Tips For Setting Boundaries When You Start A New Job (It's The Best Time To Do It)

Boundaries really stretch in three directions: the ones you set for yourself, with your co-workers, and with your boss. Guidelines teach people how to treat us, plus, as we honor our word to ourselves, we create a bedrock of self-trust. Of course, the key to benefiting from your boundaries is to consistently observe them.

To both prevent burnout and honor your own space if you’re in a physical office, consider always taking a lunch hour and eating away from your desk. This can be hard if you’re under a deadline or feel you “must” overdeliver or catch up, but rest actually works better for high-quality productivity than grinding away and neglecting yourself. Choose not to answer work emails past a certain hour, say 6 pm or 7 pm, and stick to it. Set “away” messages when you’re not available, for instance in Slack. And if you’re not available, don’t answer a ping! To eliminate co-worker interruptions during a focused work session, you might wear noise-canceling headphones.

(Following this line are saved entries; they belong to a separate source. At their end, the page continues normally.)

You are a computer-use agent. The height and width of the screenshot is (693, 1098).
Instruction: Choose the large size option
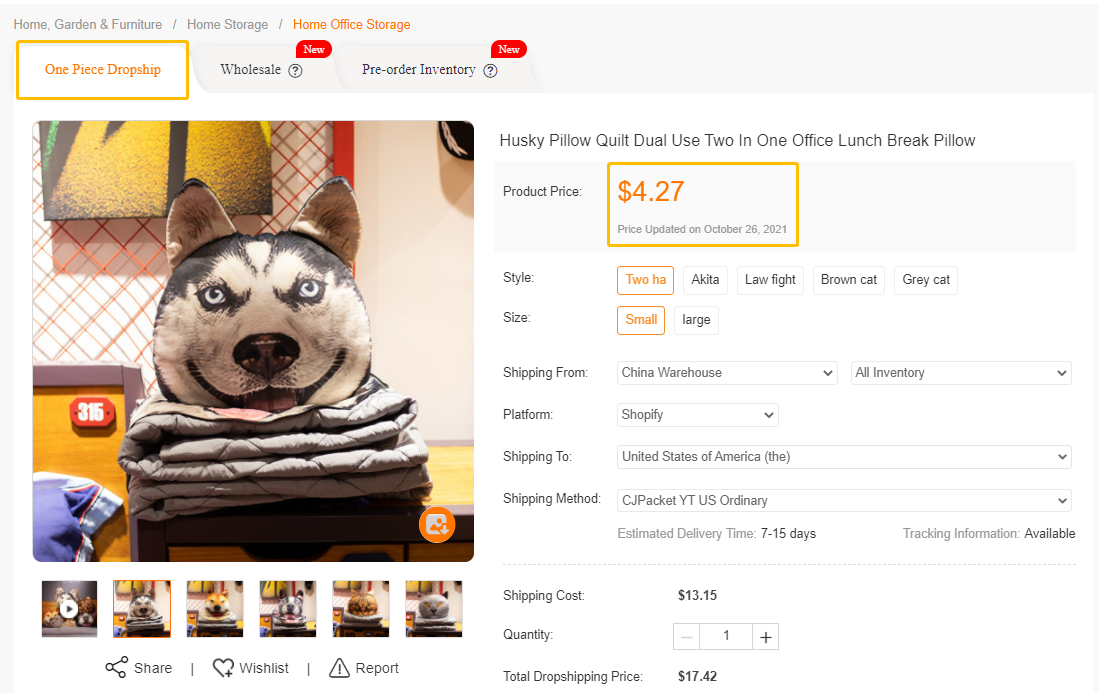click(x=696, y=320)
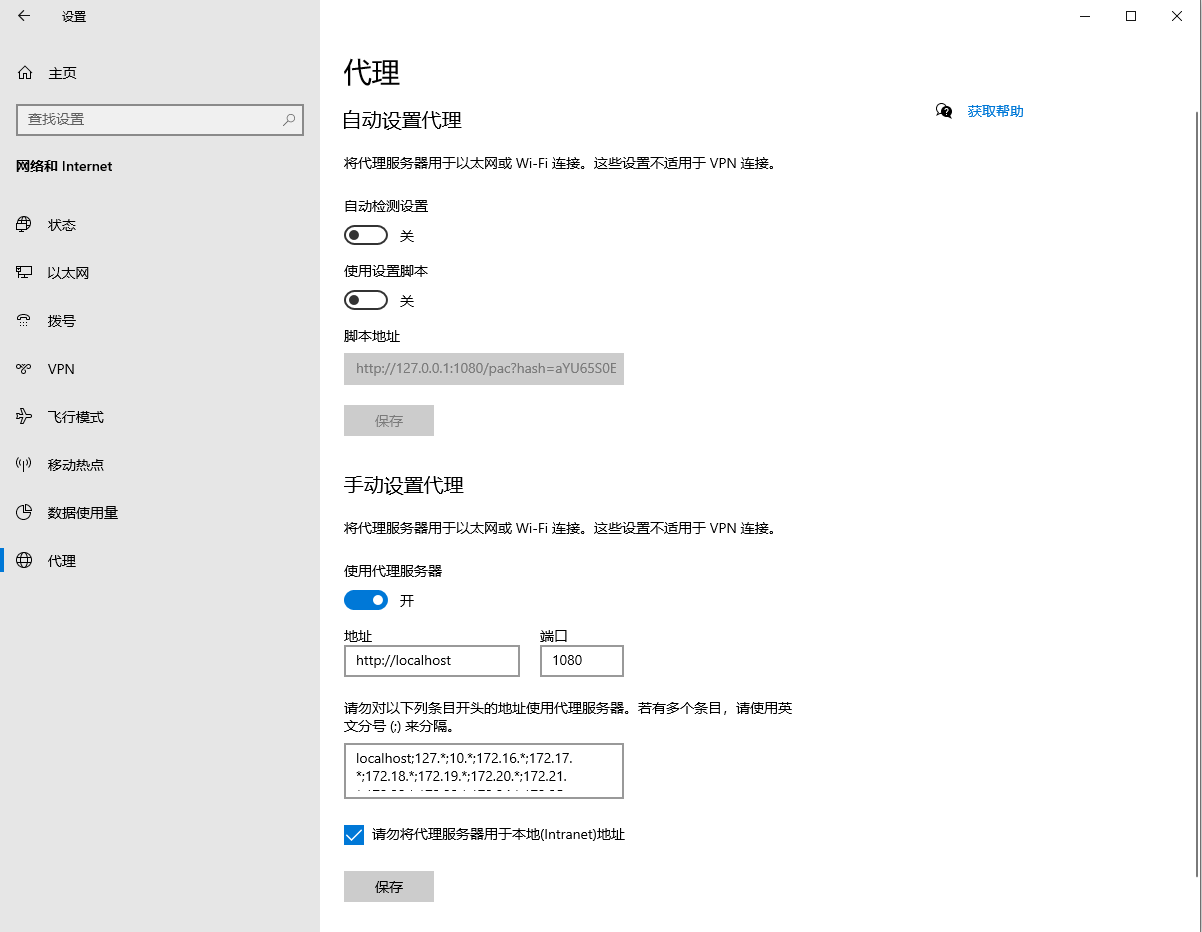Image resolution: width=1202 pixels, height=932 pixels.
Task: Go to the VPN settings page
Action: coord(60,368)
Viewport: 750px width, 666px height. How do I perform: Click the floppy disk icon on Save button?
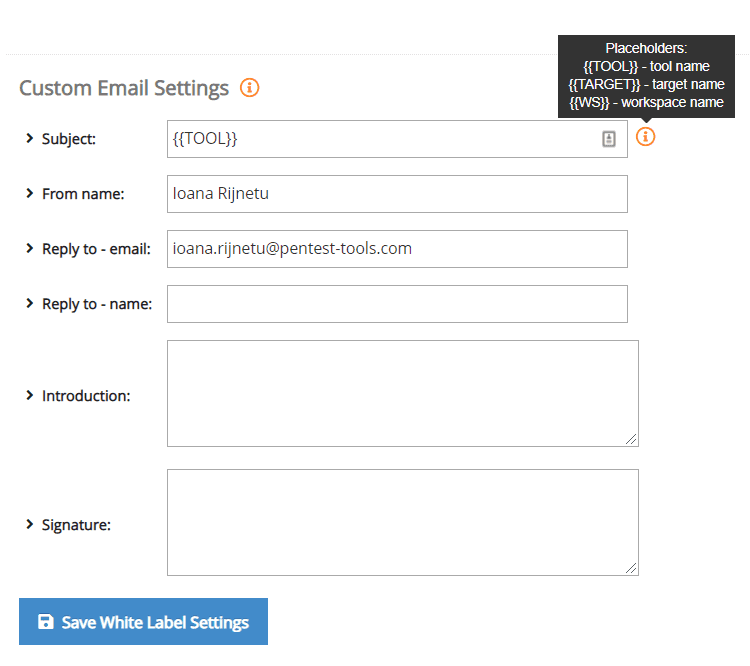point(45,622)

Unless you’re at a start-up and have chosen an exciting, but often rule-free, wild west environment, stick with your defined work hours and don’t work over the weekend unless it’s by special agreement for a project. Another office boundary: avoid gossip or negativity. That’s how toxic environments get built, and you don’t want it to bite you later. If you proactively tell your boss how you’d like to get feedback, you’re being transparent and building respect.